#### [Gestellte Aufgabe]
Übertrage den Satz „Das Abkommen wurde in dem kleinen Dorf Schengen in Luxemburg unterzeichnet – daher der Name.“ aus dem Text zur Geschichte des Visums ins Englische.

#### [Vorliegender Text]
══════════
Quo vadis Visum: Die Anfänge und aktuellen Herausforderungen
Der Ursprung des Visums geht bereits bis ins 17. Jahrhundert zurück. So wurden damals Geleitbriefe ausgestellt, die als Vorläufer des heutigen Reisepasses gelten. Mit der wachsenden Bevölkerung und der zunehmenden Mobilität im 18. Jahrhundert wurden die Kontrollen der Landesgrenzen verstärkt. Maßgeblich galt es, Zölle an den Grenzen zu erheben und sogenannte Sichtvermerke in den Geleitbriefen einzutragen.
Im Jahr 1850 wurde die Visumpflicht innerhalb des deutschen Reiseverkehrs abgeschafft. Weitere Staaten – darunter auch Österreich – schlossen sich dem visafreien Reiseverkehr an. Heute haben Staatsbürger das Privileg der visafreien Einreise innerhalb des Schengenraumes.
Ursprünglich sollte das Konzept der Freizügigkeit der europäischen Erwerbsbevölkerung die Möglichkeit bieten, sich frei in jedem EU-Staat zu bewegen und anzusiedeln. Bis in die achtziger Jahre des 20. Jahrhunderts war dies jedoch nicht möglich. Die Folge: Grenzkontrollen behinderten den freien Verkehr innerhalb der Union. Zu einem Durchbruch kam es schließlich 1985, als die Zusammenarbeit zwischen den einzelnen Regierungen zur Unterzeichnung des Abkommens über die schrittweise Abschaffung der Grenzkontrollen führte. Das Abkommen wurde in dem kleinen Dorf Schengen in Luxemburg unterzeichnet – daher der Name. Die Umsetzung des Schengen-Abkommens begann 1995 unter Beteiligung von zunächst sieben EU-Staaten.
══════════
#### [Bereitgestellte Daten]

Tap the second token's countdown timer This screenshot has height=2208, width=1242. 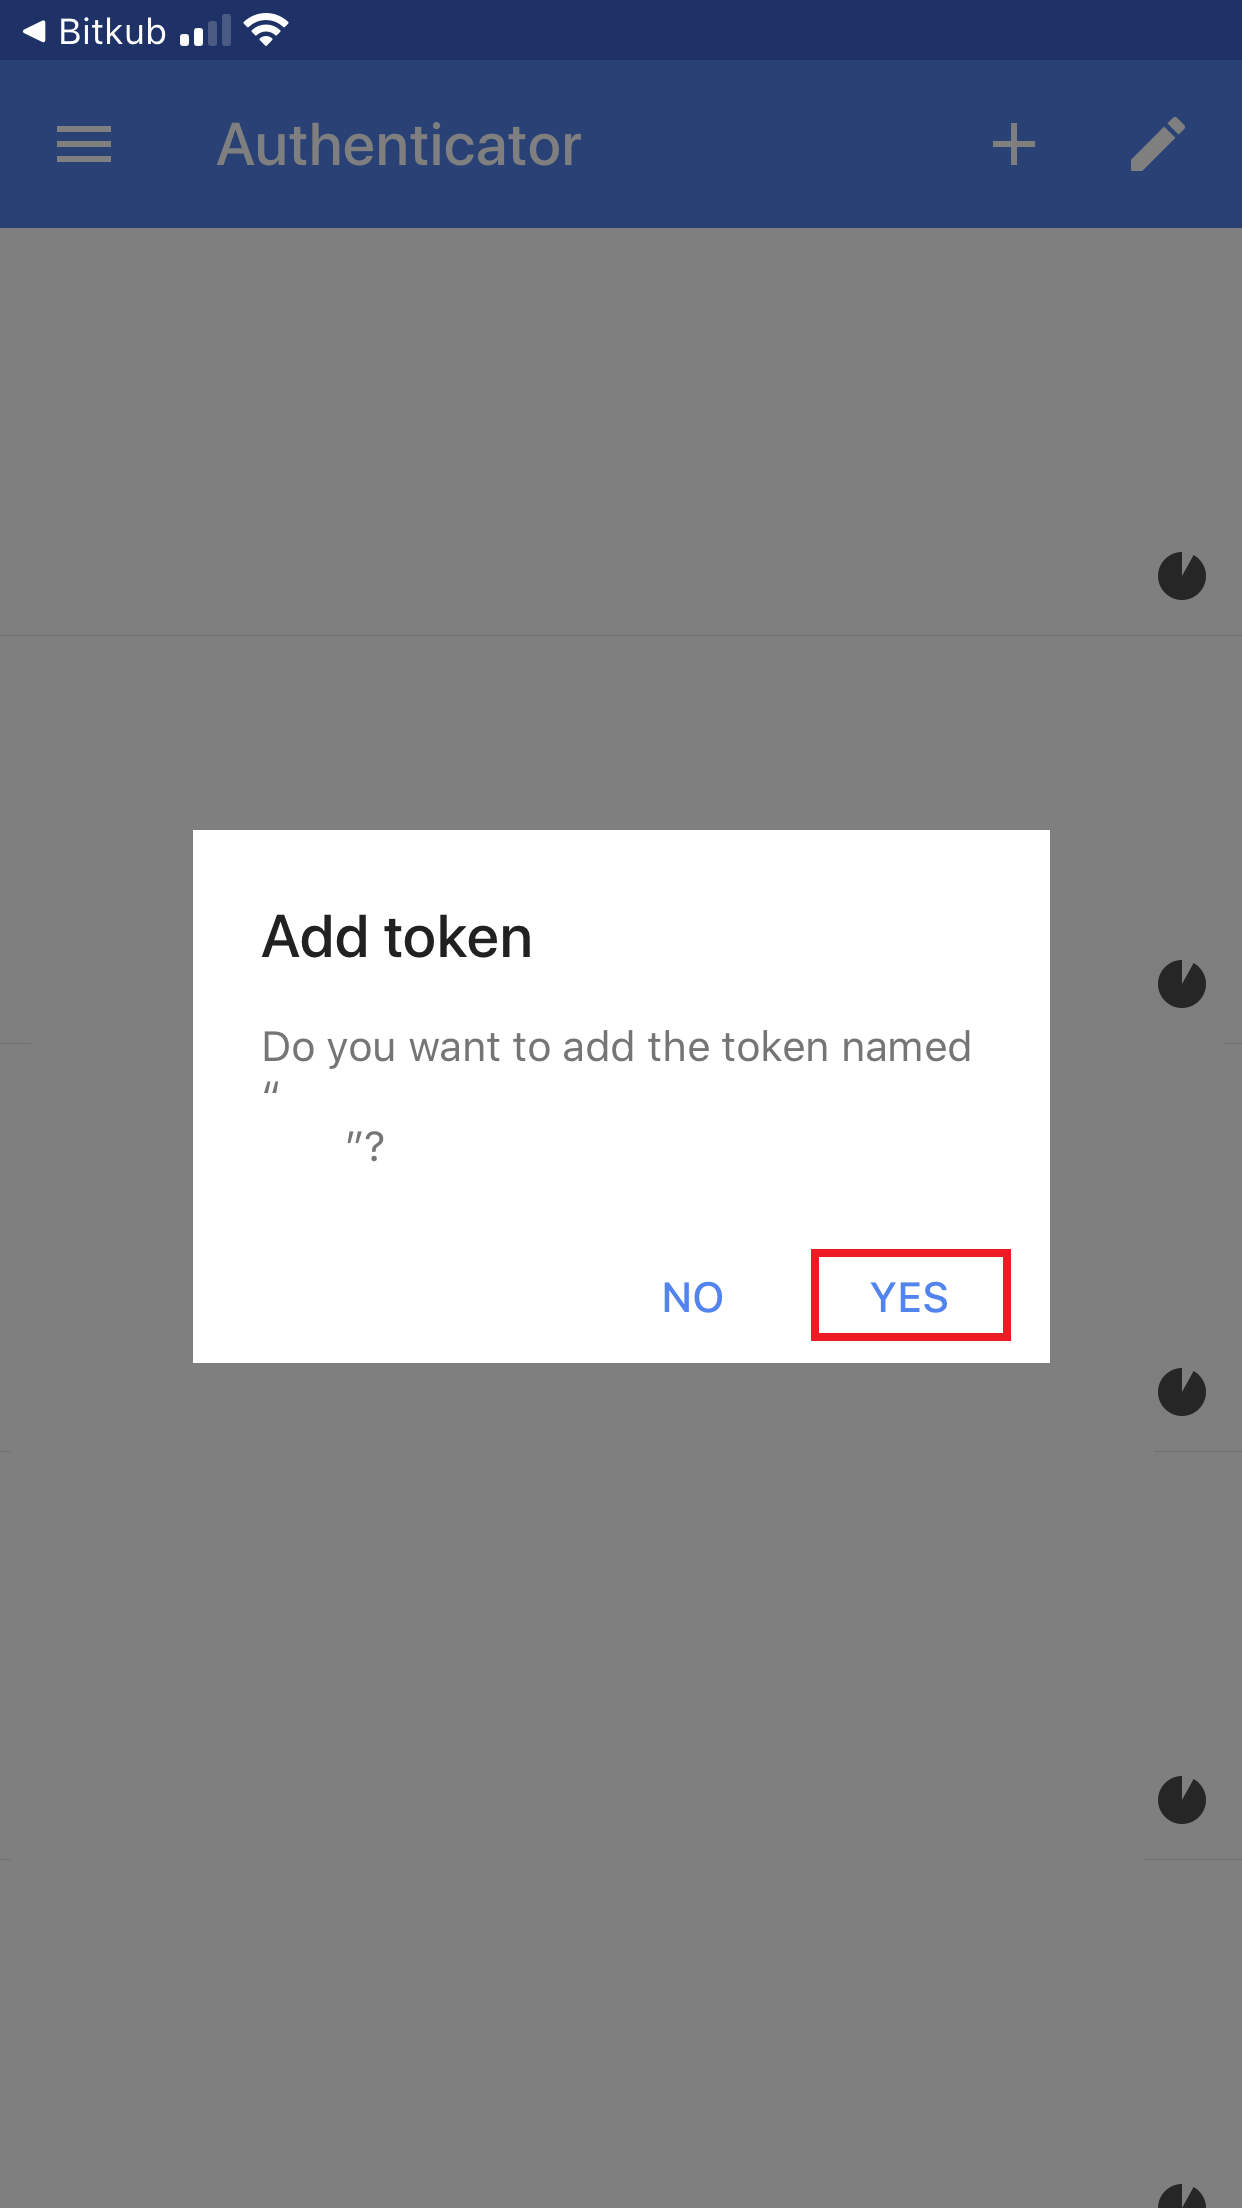point(1181,984)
══════════
#### [Lösung]
The agreement was signed in the small village of Schengen in Luxembourg – hence the name.